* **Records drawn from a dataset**
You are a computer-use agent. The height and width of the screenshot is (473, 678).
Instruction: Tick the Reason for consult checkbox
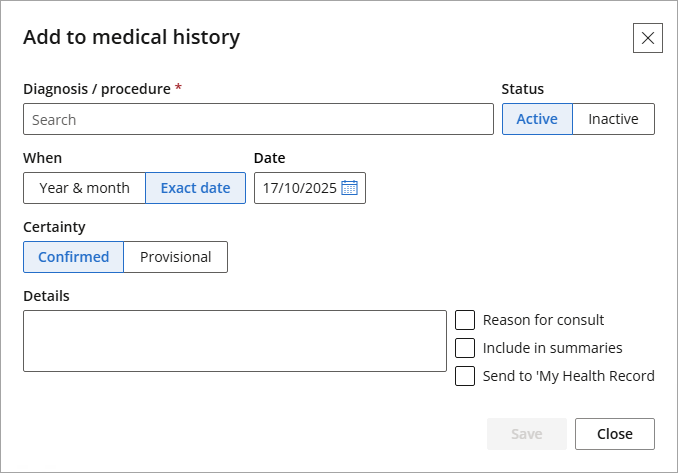[x=465, y=320]
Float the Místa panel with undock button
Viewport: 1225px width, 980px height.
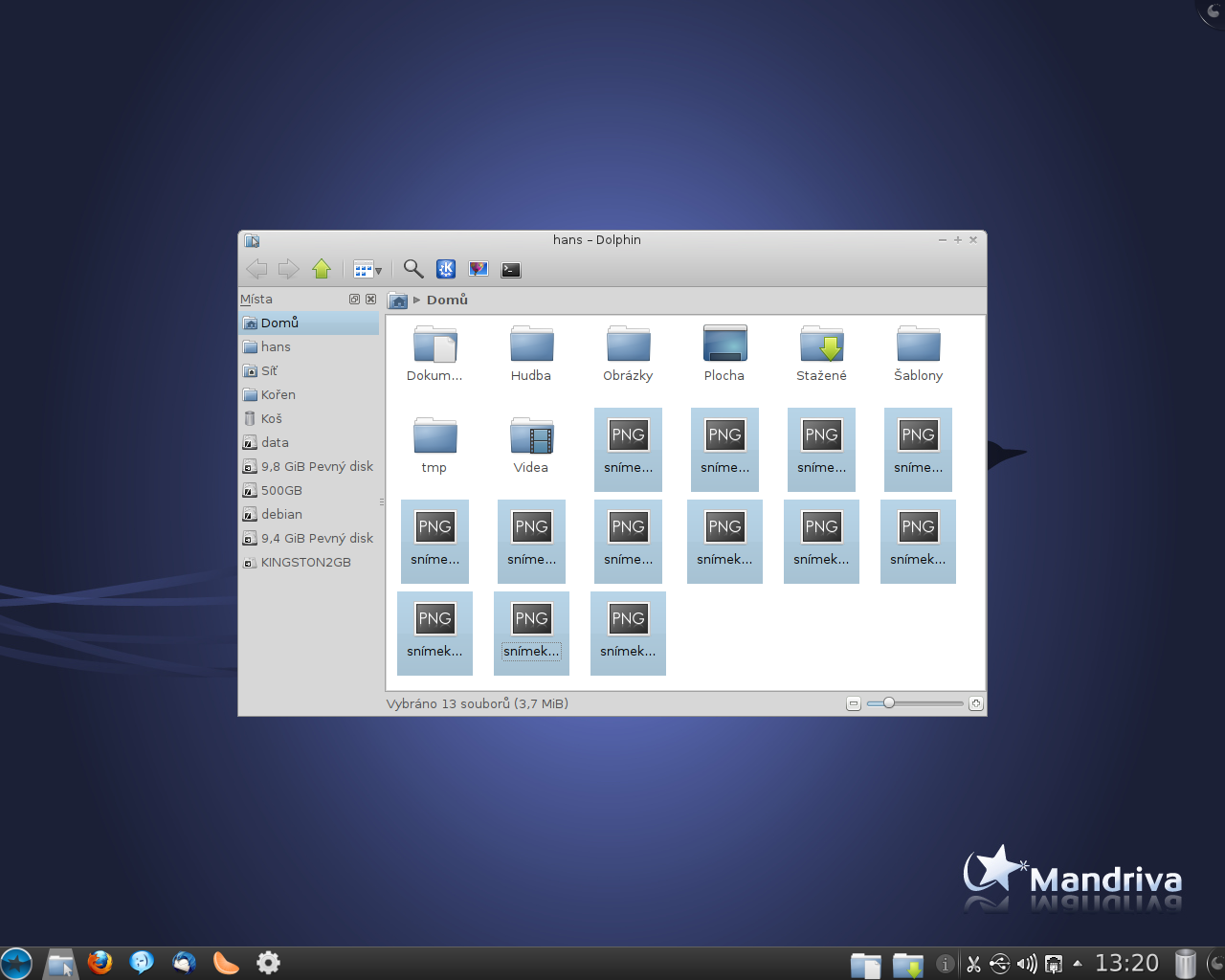tap(355, 300)
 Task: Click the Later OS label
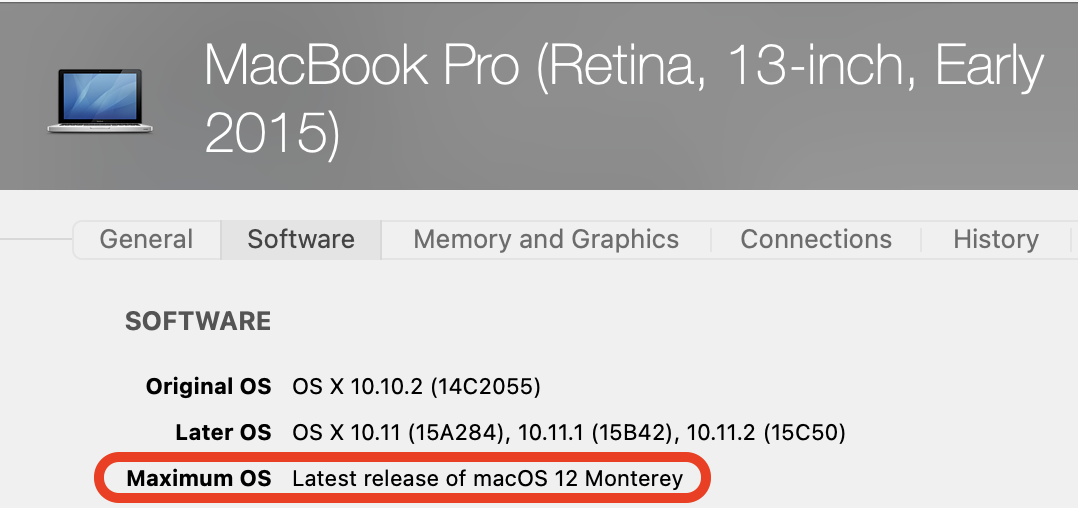click(x=222, y=433)
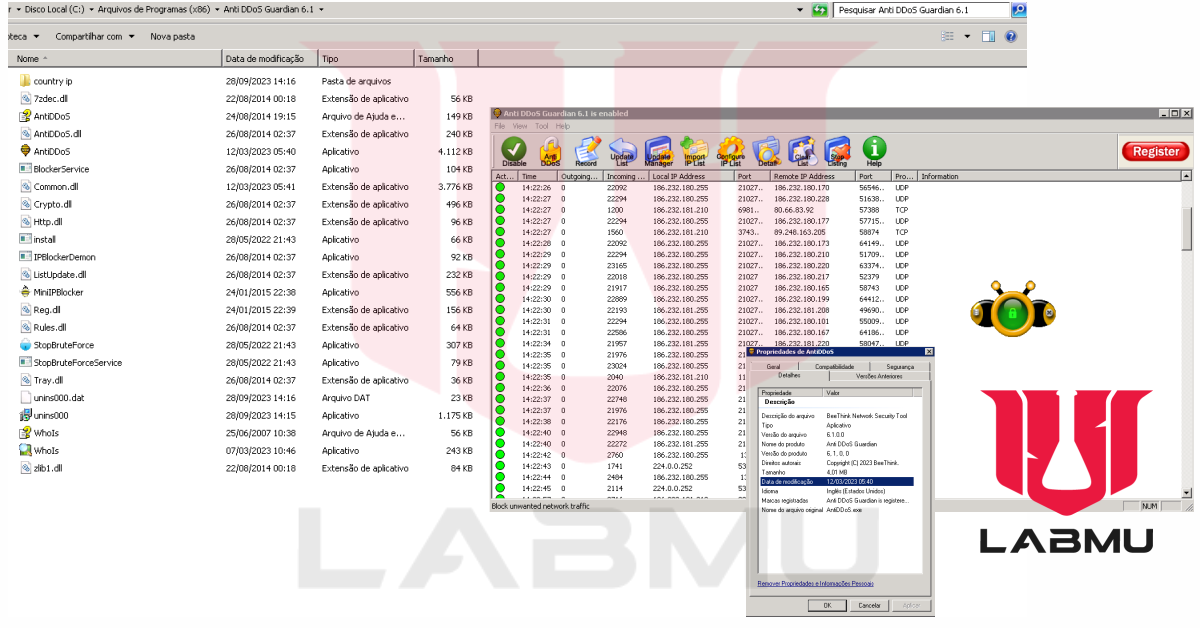Click the Stop Listing icon
The height and width of the screenshot is (628, 1200).
click(x=837, y=151)

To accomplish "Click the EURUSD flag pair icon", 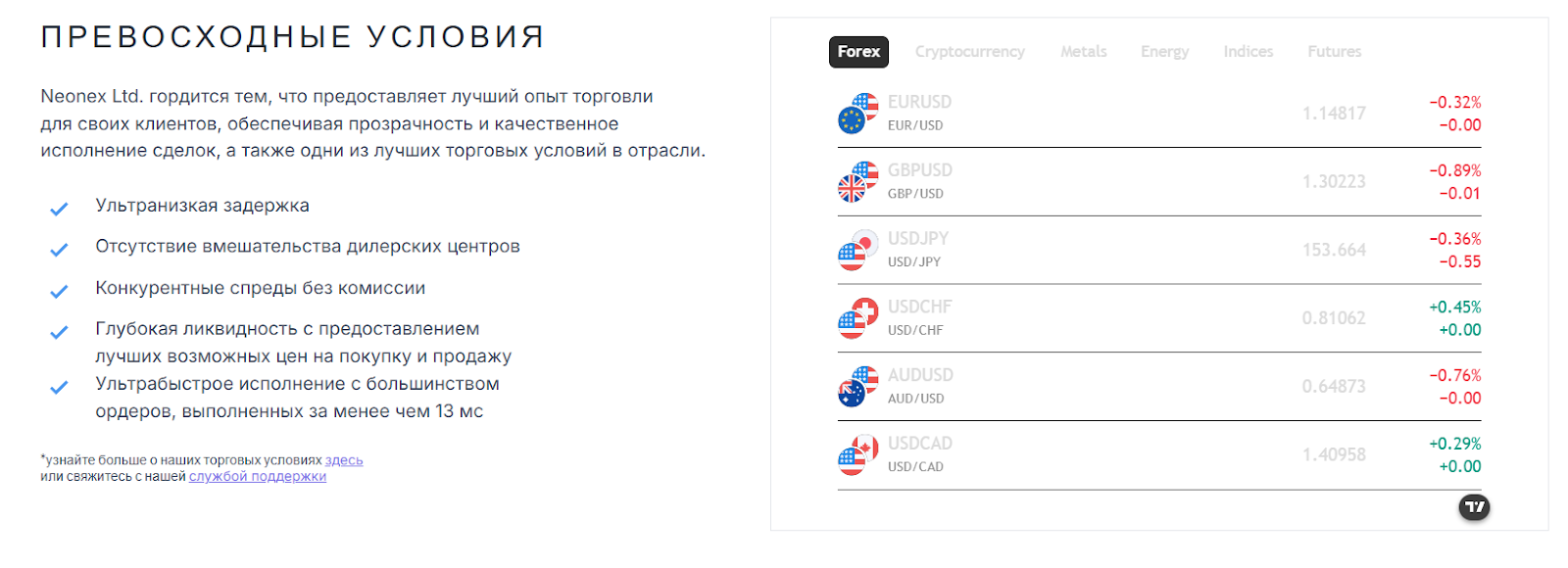I will [857, 111].
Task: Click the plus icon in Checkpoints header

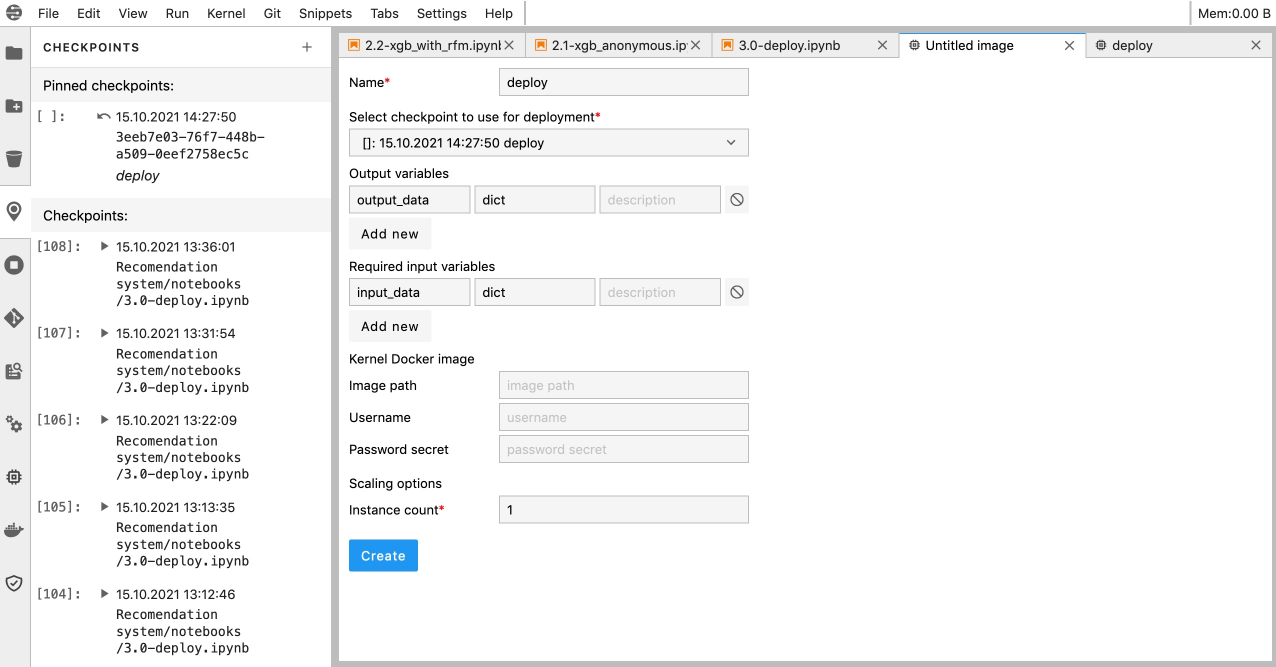Action: [307, 47]
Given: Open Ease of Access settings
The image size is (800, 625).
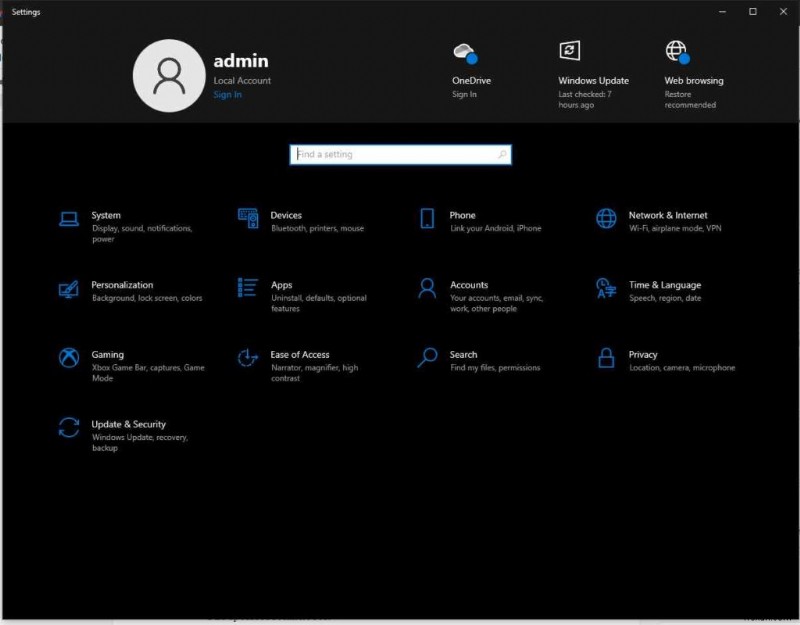Looking at the screenshot, I should [299, 354].
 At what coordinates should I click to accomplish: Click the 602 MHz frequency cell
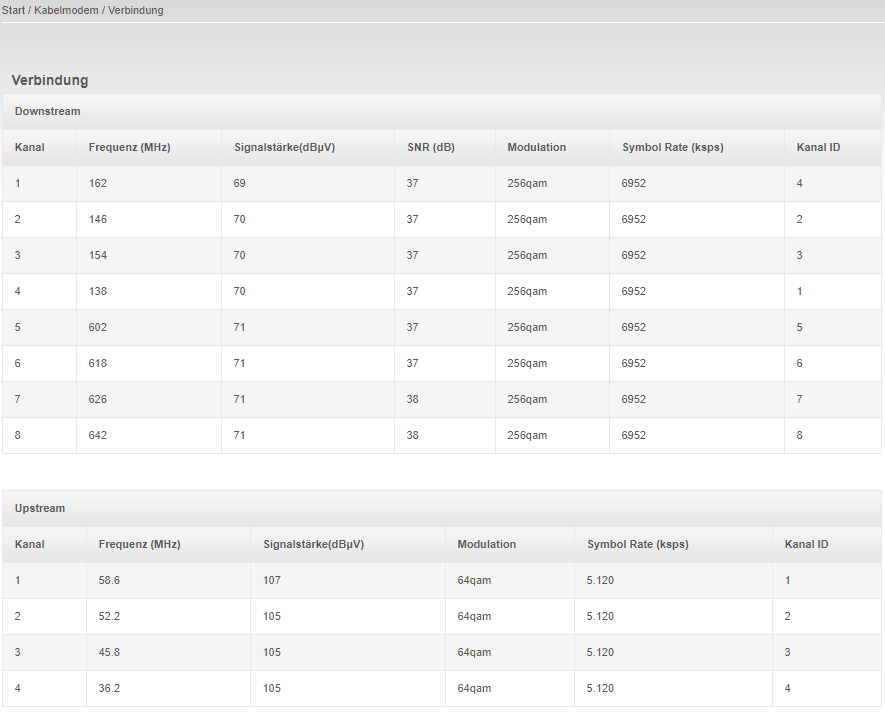click(98, 327)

* **WHAT TO WORK ON**
Nothing but the lines from the one containing "Task: Click the plus" through the last line of the data should appear in the answer, copied exactly, with pictures excluded.

* **EXPECTED ANSWER**
Task: Click the plus icon in Checkpoints header

Action: [307, 47]
Given: Open Ease of Access settings
The image size is (800, 625).
Looking at the screenshot, I should [299, 354].
 At what coordinates should I click to accomplish: Click the 602 MHz frequency cell
click(98, 327)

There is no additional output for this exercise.